En novembre, les États-Unis désigneront un ou une Présidente. « C’est la roulette russe », ironise Myroslava Makarevych, tant le sort du pays semble lié à cette échéance. « On parle beaucoup des élections américaines, mais les gens ont aussi des préoccupations plus concrètes, nuance Sonya. Les bombardements aux quatre coins du pays, la perspective de passer un hiver glacial sans électricité, les parents, les amis qui sont sur le front… chaque matin, on regarde son téléphone portable la boule au ventre. » Alors, allons trinquer ! La rédaction est au quasi complet. Et la vie n’attend pas. En bas des bureaux, un café nous fait de l’œil. Il s’appelle « Mon Chéri ».
« Berehynia, women of Kyiv »
Le film du « ELLE » Ukraine
« En France, ELLE est née juste après la Seconde guerre mondiale, en donnant notamment de nombreux conseils aux femmes. Nous reprenons le flambeau ! »
« Il y a deux Ukraine. Celle du front et celle à l’arrière. Celle où vous êtes avec l’armée et celle où vous êtes pour l’armée »

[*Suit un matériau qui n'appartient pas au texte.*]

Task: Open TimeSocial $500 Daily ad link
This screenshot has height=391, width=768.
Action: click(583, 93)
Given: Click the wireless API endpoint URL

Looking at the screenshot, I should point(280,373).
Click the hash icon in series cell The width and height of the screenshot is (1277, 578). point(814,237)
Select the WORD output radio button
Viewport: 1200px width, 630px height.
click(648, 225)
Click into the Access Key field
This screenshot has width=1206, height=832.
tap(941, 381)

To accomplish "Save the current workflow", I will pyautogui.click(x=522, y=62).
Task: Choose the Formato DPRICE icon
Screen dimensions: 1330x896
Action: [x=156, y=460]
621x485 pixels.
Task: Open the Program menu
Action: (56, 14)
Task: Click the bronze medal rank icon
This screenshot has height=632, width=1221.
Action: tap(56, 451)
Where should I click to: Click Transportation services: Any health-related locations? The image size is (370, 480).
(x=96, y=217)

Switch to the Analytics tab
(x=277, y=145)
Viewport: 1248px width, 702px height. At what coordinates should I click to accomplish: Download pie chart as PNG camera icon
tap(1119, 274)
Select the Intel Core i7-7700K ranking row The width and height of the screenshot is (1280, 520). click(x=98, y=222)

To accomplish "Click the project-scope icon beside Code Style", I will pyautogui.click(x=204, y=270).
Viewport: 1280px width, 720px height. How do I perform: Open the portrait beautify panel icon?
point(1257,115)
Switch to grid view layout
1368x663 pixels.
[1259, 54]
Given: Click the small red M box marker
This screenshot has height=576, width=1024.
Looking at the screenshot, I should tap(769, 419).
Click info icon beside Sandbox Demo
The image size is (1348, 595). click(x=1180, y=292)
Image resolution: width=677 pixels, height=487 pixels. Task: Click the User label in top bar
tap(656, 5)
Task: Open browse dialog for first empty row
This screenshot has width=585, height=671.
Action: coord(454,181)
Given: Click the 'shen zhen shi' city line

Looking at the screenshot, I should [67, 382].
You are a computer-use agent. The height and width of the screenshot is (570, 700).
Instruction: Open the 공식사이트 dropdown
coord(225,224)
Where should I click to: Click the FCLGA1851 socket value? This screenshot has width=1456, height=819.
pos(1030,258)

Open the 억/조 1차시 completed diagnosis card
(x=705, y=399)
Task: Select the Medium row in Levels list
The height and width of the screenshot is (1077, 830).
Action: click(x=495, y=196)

Durant des semaines, une équipe suisse italienne de documentaristes a suivi quatre rédactrices du ELLE Ukraine pour capter la guerre à travers leurs yeux. « Il y a deux Ukraine, note l’une d’elles. Celle du front et celle à l’arrière. Celle où vous êtes avec l’armée et celle où vous êtes pour l’armée. » Depuis bientôt trois ans, c’est aux femmes de gagner l’argent du foyer, de s’occuper des enfants, de la famille. Partie aider des volontaires à reconstruire des villages martyrs un temps occupés par l’armée russe, la rédactrice beauté Marianna Partevyan a trouvé l’amour. Elle est le fil rouge du film. Comme ses consœurs, elle partage sa journée entre bénévolat et travail. On croise la productrice et restauratrice Tata Kepler, figure de la résistance depuis 2014, qui envoie aux soldats l’aide médicale que le gouvernement ne parvient plus à fournir, ou le designer Fedir Vozianov, qui s’inspire de Malevitch. Mais les jours filent, Marianna va visiter la salle bunkerisée de l’hôpital où elle doit bientôt accoucher. Le documentaire est dédié à sa petite fille, Eva. « Berehynia, women of Kyiv », de Vito Robbiani.